After starting to look at some inning-by-inning data from my baseball win expectancy finder for another project, I stumbled across something weird that I can’t explain. Here’s a graph of expected runs scored per inning:
Check out how high the bottom of the first inning is – on average 0.6 runs are scored compared with 0.5 runs in the top of the first. That’s a huge difference! Here’s a graph of the difference:
Holy outlier, Batman! So what’s going on? Here are some ideas:
- Teams score more in the first inning because the top of the lineup is at bat – this is true! You can see in the top graph that the expected runs scored in first inning is the highest for both the home and visiting teams. (see this Beyond the Box Score article that discusses this) But that doesn’t nearly explain why the home team does so much better than the visiting team!
- Starting pitchers are more likely to have a terrible first inning – This might be true, but I can’t think of any reason why this would affect visiting starting pitchers more than home starting pitchers.
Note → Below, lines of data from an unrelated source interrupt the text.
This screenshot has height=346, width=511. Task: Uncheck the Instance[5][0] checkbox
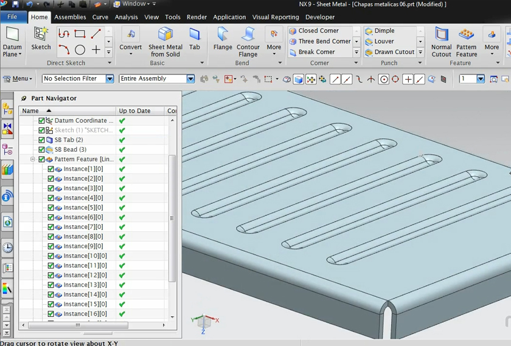(51, 208)
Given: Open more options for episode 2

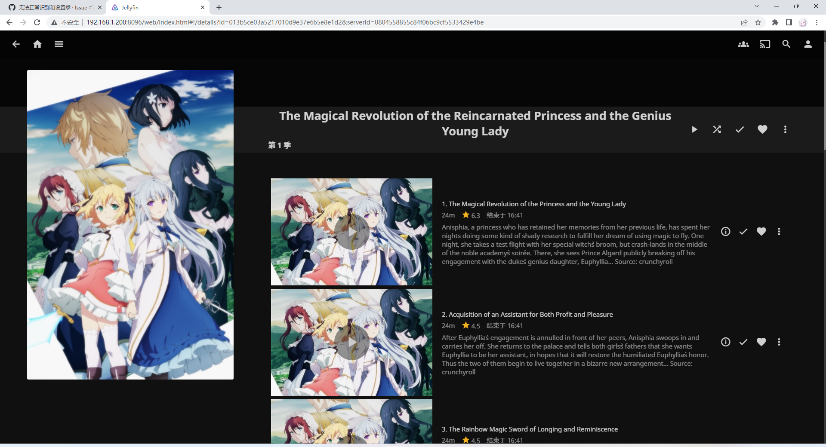Looking at the screenshot, I should (779, 342).
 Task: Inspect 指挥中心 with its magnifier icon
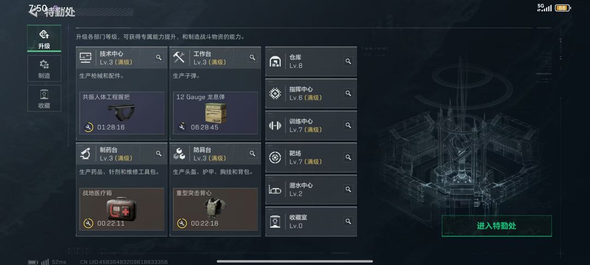(349, 93)
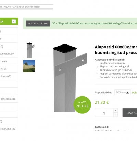Collapse the green category sidebar chevron
137x141 pixels.
pyautogui.click(x=14, y=21)
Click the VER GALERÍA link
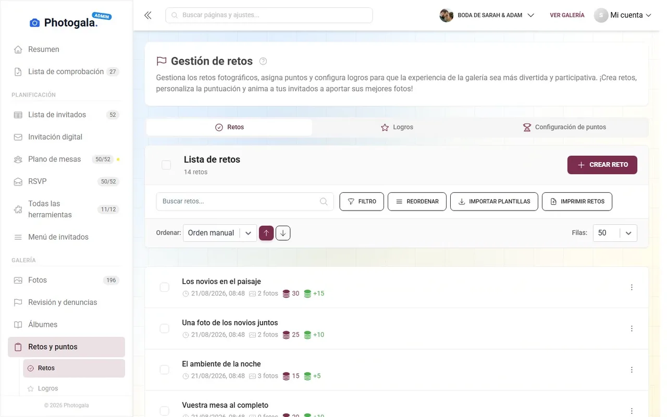Image resolution: width=667 pixels, height=417 pixels. [x=567, y=15]
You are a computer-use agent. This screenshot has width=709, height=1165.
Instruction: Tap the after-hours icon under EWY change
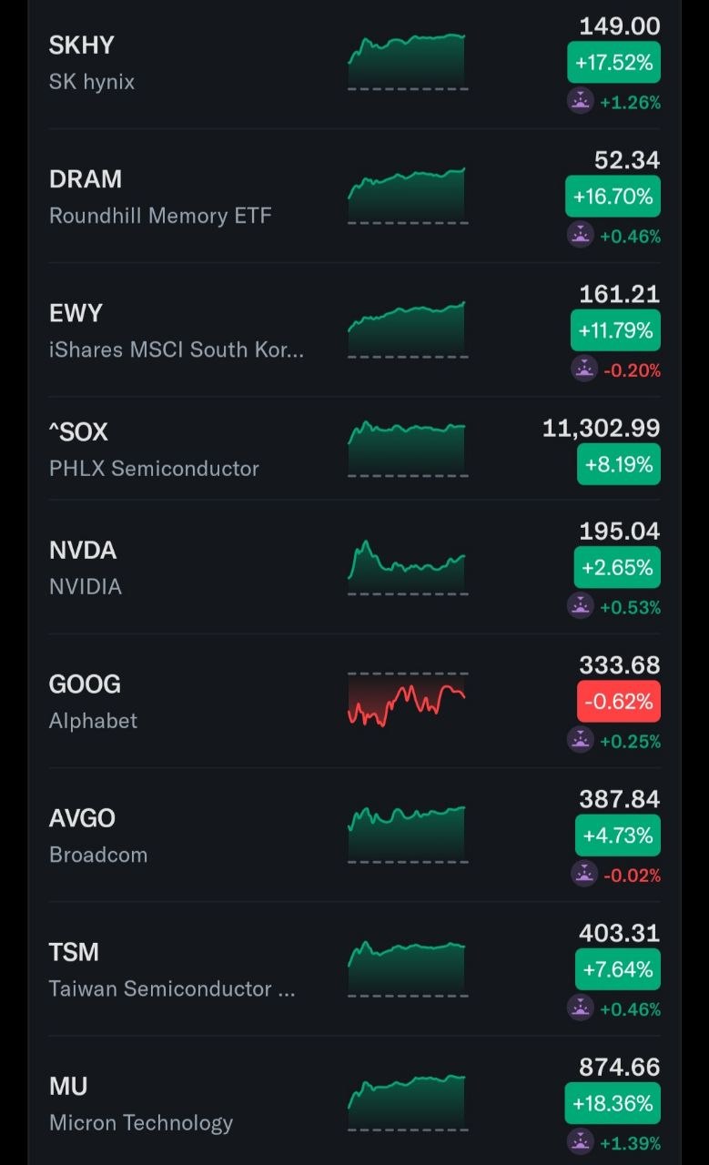583,370
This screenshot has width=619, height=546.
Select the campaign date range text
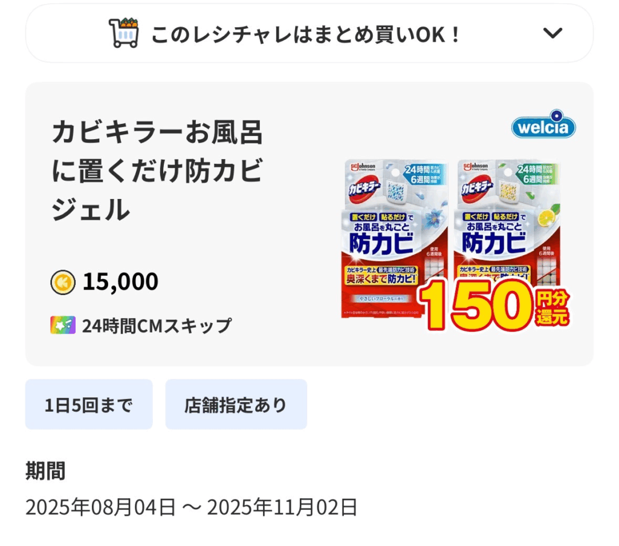pos(191,507)
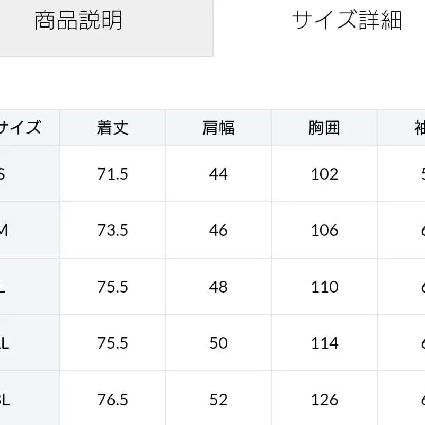Screen dimensions: 425x425
Task: Select the 106 胸囲 value for size M
Action: [324, 230]
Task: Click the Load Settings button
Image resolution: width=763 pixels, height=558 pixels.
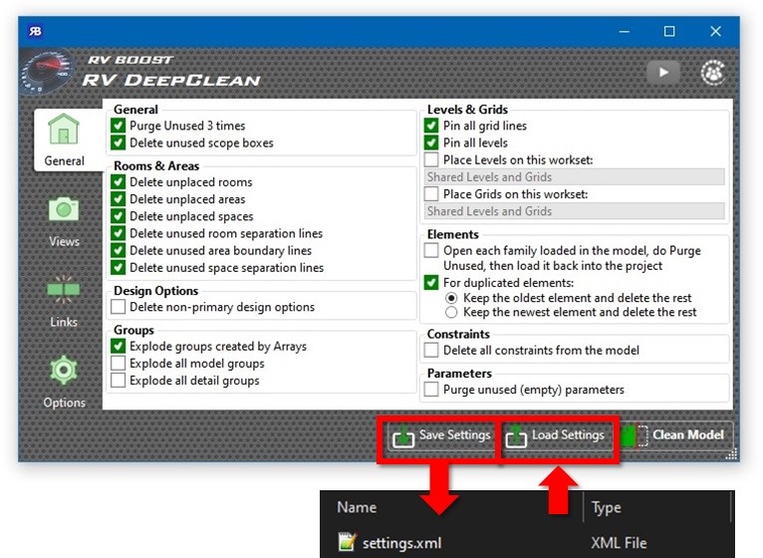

I also made a graph of the home advantage for each number of runs scored for the first and third inning (I picked the third inning because that’s the second-greatest difference between home and visitor):
To me, these look almost exactly the same shape, so it’s not like the first inning has way more 6 run innings or anything.
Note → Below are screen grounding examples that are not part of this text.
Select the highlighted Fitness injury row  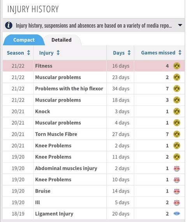(x=94, y=66)
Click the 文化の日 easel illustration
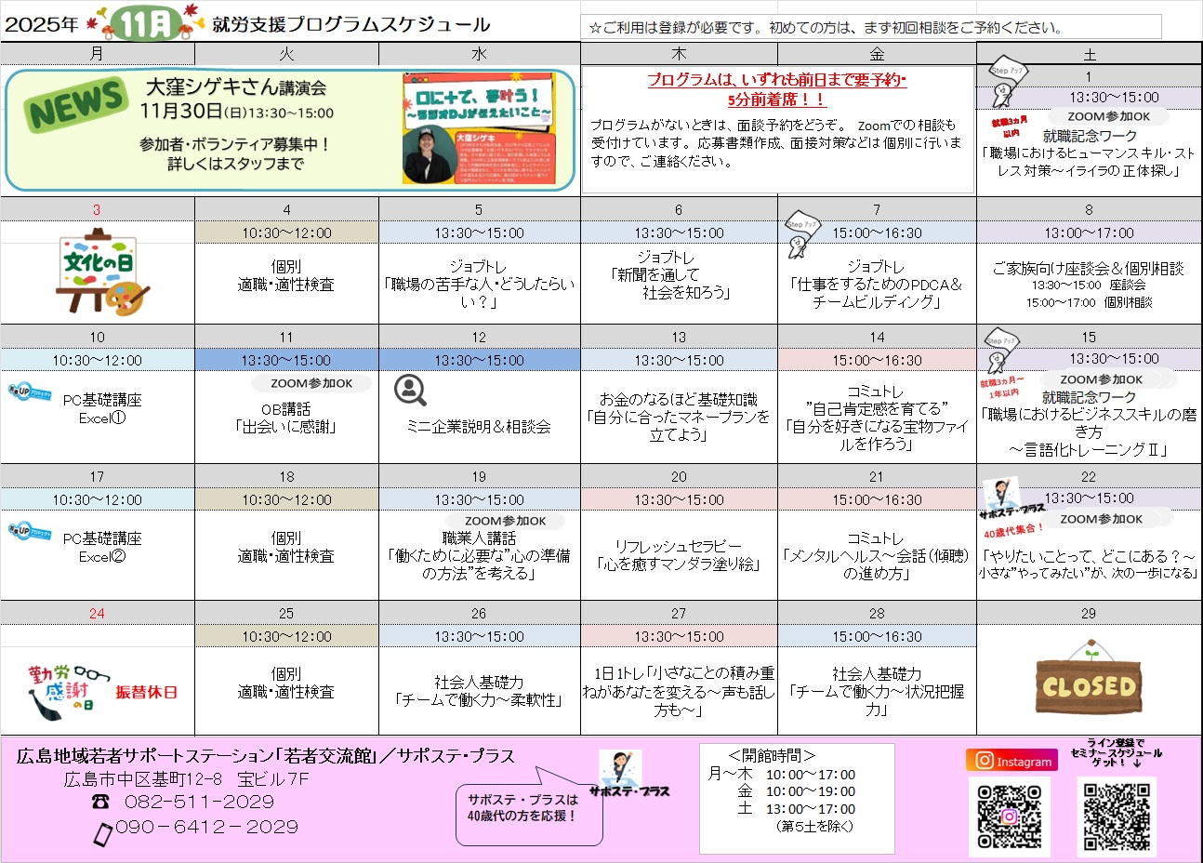This screenshot has height=863, width=1203. pyautogui.click(x=99, y=273)
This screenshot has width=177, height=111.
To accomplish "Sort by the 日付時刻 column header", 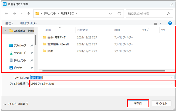I will pos(83,30).
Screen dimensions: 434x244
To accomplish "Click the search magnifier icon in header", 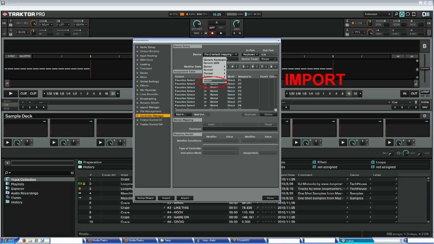I will pyautogui.click(x=396, y=14).
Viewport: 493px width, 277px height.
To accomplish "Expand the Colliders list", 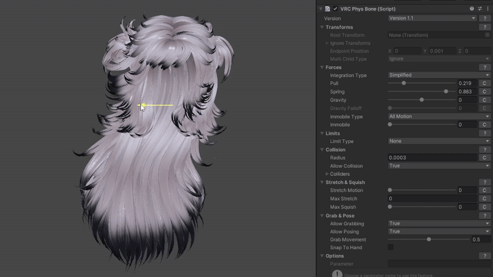I will point(327,174).
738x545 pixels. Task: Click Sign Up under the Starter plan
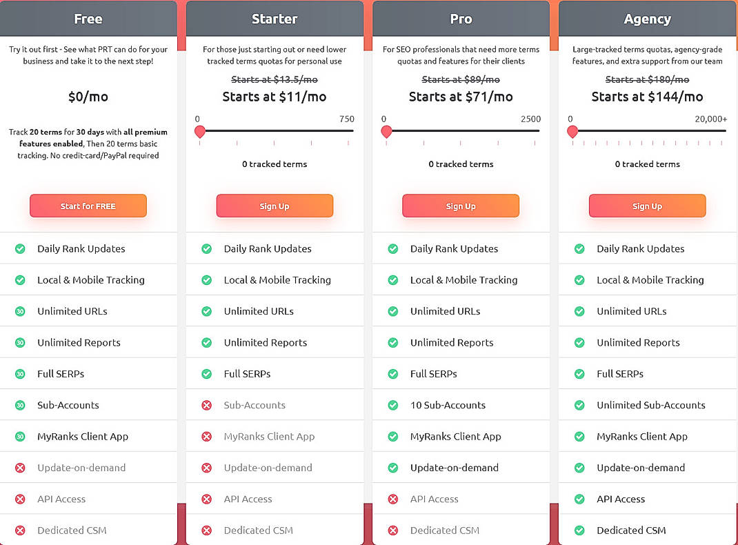pyautogui.click(x=275, y=206)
- This is just random chance – I guess that’s possible, but the effect seems large given that the data has more 130,000 games.
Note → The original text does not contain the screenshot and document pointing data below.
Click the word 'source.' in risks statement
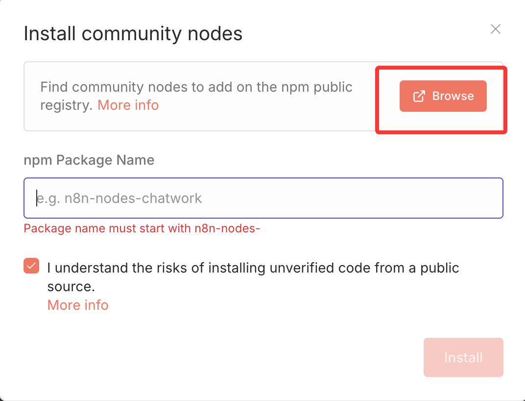This screenshot has height=401, width=525. tap(71, 286)
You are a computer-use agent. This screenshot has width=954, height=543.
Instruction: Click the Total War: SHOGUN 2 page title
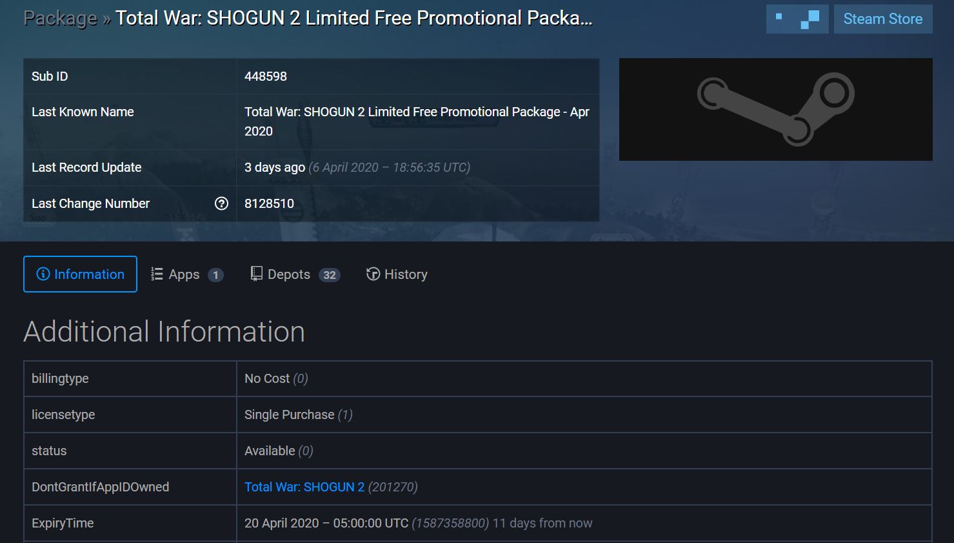[x=353, y=18]
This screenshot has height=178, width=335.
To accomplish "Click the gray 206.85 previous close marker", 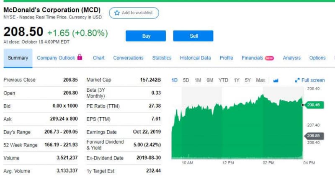I will 314,136.
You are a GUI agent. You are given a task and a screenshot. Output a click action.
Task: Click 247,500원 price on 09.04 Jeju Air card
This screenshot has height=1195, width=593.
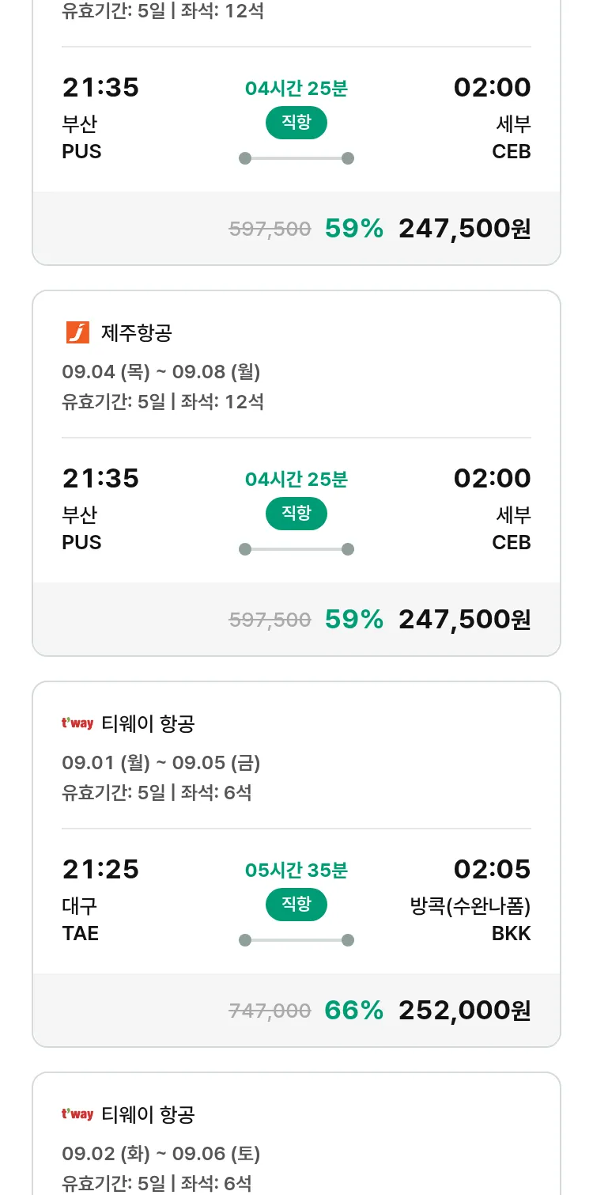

- There’s a bug in my code – I’ve been writing code for 20 years, and let me tell you: this is certainly possible! In fact, I found a bug in handling walkoff innings in the existing runs per inning code after seeing some weird results in this investigation. But it would be weird to have a bug that just affects the bottom of the 1st inning, since it isn’t at the start or end of the game. I also implemented it in both Rust and Python, and the results match. But feel free to check – the Rust version is StatsRunExpectancyPerInningByInningReport in reports.rs, and the Python version is StatsRunExpectancyPerInningByInningReport in parseretrosheet.py.
- This is different between baseball eras – I don’t know why this would be true, but it was easy enough to test out, and the difference is pretty consistent. (see the raw data)
- The fact that home teams are usually better in the playoffs bias this – I think this is a tiny bit true, but I reran the numbers with only regular season games (where the better team has no correlation with whether it’s the home or visiting team) and the difference looks almost exactly the same.
So, in conclusion, I don’t know! If anyone has any ideas, I’d love to hear them on this post or on Twitter.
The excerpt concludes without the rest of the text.